You have worked hard cultivating your garden and have been rewarded with a tomato harvest—now what? This post will show you exactly how to enjoy the fruits of your labor (pun intended!). Here’s what to do with tomatoes, whether they are ripe or still green.

visual showing different ways to preserve a tomato harvest

As summer comes to an end, it leaves us with an abundant bounty of fresh, delicious food. It is wonderful to bite into a ripe, sun-warmed tomato at this time of year, but it also feels a little sad because you know that the cold season is coming and soon you’ll have to wait almost a whole year for the fresh taste of summer.

Thankfully, it doesn’t have to be this way! Take a little time now to learn about preserving tomatoes. These simple methods will help you find comfort in the sunny taste of summer, even in the dead of winter.

What to do With Tomatoes

With a little planning and simple preparation, you can harvest that bounty of tomatoes in your garden and preserve them for the winter months. Whether you want the easiest possible method (freezing) or something a bit more complex (canning), the techniques outlined in this post are straightforward and practical.

Growing tomatoes is a great vegetable garden project because they are super easy to grow. Plus, the flavor of the homegrown version is unparalleled in the grocery store.

There are so many varieties of tomato that you can surely find some that suit your garden. Small-space gardeners can choose dwarf or container plants, short-season growers can choose fast-maturing varieties. Even those who live in rainy climates (like me!) can grow tomatoes that produce well on cloudy days.

With all of these options, it’s hard to not have a bumper crop of tomatoes ready at the end of the season. Having more harvest than you know what to do with is overwhelming, not only because you find yourself scrambling to add them to every meal possible, but because you know how much you’ll miss them in the winter.

When you’re overwhelmed with a crop, it’s impossible not to start taking it for granted and get a little tired of eating it. But, come January, you’ll be wishing for that fresh summer taste that you can no longer get your hands on.

A handful of tiny tomatoes

Luckily, there are multiple ways to take when preserving that allow you to enjoy them in the colder months. If the weather is beginning to cool or your tomato plants have succumbed to the dreaded Late Blight, then it’s time to harvest the lot of them and put them away for the winter.

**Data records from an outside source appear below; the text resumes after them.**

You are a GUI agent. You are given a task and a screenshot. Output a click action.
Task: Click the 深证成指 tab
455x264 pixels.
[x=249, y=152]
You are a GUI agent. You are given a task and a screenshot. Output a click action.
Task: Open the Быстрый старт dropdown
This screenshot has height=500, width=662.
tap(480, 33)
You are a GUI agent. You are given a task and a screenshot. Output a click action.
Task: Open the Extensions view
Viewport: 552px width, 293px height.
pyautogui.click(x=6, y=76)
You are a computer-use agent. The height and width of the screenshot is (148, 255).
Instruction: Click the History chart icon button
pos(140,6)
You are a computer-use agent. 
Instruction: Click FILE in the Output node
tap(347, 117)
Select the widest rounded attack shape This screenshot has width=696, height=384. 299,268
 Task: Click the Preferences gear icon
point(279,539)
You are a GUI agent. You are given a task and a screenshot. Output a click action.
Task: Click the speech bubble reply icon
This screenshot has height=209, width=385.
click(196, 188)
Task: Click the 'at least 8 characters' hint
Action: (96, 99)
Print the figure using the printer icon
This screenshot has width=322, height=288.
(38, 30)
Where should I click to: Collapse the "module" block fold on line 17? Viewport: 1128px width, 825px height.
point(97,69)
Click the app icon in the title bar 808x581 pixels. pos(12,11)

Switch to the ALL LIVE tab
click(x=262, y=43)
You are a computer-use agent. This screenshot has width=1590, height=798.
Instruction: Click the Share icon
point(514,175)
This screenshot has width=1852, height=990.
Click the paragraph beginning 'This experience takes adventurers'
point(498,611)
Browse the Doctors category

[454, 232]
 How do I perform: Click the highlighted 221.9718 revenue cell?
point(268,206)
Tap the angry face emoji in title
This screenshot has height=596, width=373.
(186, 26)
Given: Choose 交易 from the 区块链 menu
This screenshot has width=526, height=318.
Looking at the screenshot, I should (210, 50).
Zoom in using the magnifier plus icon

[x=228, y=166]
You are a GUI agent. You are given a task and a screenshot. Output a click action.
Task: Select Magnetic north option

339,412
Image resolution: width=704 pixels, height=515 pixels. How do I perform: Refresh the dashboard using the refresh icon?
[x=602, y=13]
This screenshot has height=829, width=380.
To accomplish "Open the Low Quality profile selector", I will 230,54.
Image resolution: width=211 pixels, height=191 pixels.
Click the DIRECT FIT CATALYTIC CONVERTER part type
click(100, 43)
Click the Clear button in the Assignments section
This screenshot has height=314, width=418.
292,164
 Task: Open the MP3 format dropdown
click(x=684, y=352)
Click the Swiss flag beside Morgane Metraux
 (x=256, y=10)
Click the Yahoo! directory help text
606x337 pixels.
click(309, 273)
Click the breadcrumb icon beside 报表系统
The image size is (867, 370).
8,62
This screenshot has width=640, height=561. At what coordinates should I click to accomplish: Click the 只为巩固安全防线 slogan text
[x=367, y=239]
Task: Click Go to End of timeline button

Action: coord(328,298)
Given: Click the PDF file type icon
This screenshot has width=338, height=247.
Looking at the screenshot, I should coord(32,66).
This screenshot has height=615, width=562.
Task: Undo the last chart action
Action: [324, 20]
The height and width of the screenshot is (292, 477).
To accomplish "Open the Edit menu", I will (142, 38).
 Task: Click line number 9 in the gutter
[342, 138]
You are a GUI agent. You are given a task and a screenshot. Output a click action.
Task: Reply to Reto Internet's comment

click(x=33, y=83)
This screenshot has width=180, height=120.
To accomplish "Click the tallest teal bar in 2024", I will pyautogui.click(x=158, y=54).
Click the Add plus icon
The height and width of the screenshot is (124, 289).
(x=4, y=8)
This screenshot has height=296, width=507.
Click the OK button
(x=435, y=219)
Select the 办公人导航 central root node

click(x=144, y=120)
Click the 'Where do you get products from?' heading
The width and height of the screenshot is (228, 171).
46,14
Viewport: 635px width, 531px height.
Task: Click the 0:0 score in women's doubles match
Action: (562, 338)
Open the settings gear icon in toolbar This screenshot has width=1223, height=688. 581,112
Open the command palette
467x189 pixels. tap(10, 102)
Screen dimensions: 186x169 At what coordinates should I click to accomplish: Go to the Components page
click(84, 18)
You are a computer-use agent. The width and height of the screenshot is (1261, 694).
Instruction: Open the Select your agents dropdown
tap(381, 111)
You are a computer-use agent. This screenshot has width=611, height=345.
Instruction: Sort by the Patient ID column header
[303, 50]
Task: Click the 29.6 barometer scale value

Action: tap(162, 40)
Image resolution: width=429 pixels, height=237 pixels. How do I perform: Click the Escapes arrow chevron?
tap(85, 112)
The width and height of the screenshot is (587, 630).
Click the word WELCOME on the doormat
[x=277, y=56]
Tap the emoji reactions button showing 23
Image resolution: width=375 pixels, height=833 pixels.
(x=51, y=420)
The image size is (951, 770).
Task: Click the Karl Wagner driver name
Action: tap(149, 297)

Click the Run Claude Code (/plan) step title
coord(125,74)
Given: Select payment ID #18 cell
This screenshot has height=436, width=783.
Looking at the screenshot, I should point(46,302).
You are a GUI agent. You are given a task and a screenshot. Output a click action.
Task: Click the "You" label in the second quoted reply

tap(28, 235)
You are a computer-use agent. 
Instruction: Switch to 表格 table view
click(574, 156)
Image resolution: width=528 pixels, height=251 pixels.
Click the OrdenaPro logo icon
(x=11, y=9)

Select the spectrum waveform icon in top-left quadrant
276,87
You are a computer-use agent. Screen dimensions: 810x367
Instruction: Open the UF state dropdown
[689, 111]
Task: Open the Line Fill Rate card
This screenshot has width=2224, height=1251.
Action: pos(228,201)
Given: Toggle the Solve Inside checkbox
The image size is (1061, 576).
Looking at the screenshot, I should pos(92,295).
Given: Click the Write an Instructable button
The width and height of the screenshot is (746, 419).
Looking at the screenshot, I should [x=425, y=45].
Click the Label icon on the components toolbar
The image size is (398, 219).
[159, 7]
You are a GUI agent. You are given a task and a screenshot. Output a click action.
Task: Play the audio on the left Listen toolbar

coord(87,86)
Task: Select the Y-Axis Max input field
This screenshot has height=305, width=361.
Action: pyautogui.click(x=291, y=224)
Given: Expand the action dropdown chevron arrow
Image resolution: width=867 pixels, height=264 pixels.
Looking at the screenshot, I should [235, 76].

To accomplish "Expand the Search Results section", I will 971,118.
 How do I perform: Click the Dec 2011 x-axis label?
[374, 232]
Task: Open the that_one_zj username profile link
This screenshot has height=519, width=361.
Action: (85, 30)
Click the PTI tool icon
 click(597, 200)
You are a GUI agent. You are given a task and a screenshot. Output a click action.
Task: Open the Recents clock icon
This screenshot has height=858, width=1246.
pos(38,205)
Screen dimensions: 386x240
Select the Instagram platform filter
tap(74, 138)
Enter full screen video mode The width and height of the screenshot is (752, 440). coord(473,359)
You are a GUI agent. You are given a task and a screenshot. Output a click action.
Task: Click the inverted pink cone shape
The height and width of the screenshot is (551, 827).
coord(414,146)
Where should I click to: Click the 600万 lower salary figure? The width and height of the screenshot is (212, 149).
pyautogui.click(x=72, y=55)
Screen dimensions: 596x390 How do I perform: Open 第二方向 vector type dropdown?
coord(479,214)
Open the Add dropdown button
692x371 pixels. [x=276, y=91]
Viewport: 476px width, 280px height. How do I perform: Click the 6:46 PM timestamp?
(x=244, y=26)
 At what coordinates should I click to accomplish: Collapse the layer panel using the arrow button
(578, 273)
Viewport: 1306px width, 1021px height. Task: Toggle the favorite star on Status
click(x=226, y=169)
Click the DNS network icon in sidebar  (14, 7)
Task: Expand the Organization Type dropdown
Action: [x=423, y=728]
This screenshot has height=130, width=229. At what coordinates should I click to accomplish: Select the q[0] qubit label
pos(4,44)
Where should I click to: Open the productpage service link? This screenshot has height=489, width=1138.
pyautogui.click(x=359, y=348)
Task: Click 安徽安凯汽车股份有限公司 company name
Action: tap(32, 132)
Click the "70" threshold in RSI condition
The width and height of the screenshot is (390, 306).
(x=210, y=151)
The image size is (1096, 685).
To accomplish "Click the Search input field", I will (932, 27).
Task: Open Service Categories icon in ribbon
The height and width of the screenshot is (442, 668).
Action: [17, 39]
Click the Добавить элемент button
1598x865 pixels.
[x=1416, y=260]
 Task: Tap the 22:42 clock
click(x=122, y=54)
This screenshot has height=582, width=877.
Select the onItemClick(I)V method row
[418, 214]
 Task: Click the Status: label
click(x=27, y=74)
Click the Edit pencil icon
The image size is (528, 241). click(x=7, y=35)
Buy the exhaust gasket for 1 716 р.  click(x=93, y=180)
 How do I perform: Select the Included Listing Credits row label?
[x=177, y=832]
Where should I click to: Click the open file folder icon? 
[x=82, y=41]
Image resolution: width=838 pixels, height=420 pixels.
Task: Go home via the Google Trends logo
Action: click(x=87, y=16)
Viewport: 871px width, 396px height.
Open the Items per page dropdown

Here are some ideas to help you figure out what to do with tomatoes.

Freeze Tomatoes

This is a great way to use a large crop, and it couldn’t be easier. Here are the three steps to follow:

  1. Simply wash ripe tomatoes and remove the stems. I recommend following the steps in this post about how to wash fruit and vegetables properly.
  2. Gently pat them dry.
  3. Pop them into a freezer bag and freeze them until ready to use.

What to do with Frozen Tomatoes

First of all, it’s important to note that once frozen, the texture will change. Thawed tomatoes are not firm like the fresh ones are, but if you are planning to use them in cooking, they are quick and easy to remove from the bag and toss in the recipe.

I find myself reaching for these tomatoes whenever I want to make sauce, soups, or casseroles. The flavor is excellent for these saucy kind of foods.

Garden tomatoes ready to freeze in a plastic bag

Dehydrate Tomatoes

Grab a dehydrator and make some dried tomatoes! These taste just like the sun-dried version that were in just about everything 20 years ago. Drying grape tomatoes at home makes for a delicious way to preserve them for the winter months. Here’s how you can easily dehydrate tomatoes:

  1. Cut cherry or grape tomatoes in half.
  2. Add them to the layers of a food dehydrator. You can also use the oven and place them on a baking sheet in the oven on low for 8-12 hours
  3. Store in an airtight container.

What to do With Dehydrated Tomatoes

This is one of my favorite methods I use when figuring out what to do with tomatoes from my garden. I love the taste and find myself adding them to everything. A few ideas include:

  • Add them to your pizza or quiche
  • Marinate them in herbs and oil to serve with antipasto
  • Layer them in a salad
  • Sprinkle them onto your favorite dinner

Honestly, you can’t go wrong with these! A little goes a long way so be conservative.

A pan of dehydrated tomatoes in the oven

Can Tomato Sauces, Soups, and More

Of course, one of the most popular options when wondering what to do with tomatoes is canning. You can cook the tomatoes and make a variety of different recipes to can such as pasta sauce, soup, salsa, and pizza sauce. I like to roast the tomatoes with garlic first, and then use them in the recipe.

As with all canning recipes, be sure to follow the ingredients and process to the letter, as canning can be dangerous if not done properly.

jars of homemade tomato sauce

What to do with Green Tomatoes

At the end of the season, you will usually end up with a bunch of tomatoes in various stages of ripening, meaning you’ll have quite a bit of green tomatoes.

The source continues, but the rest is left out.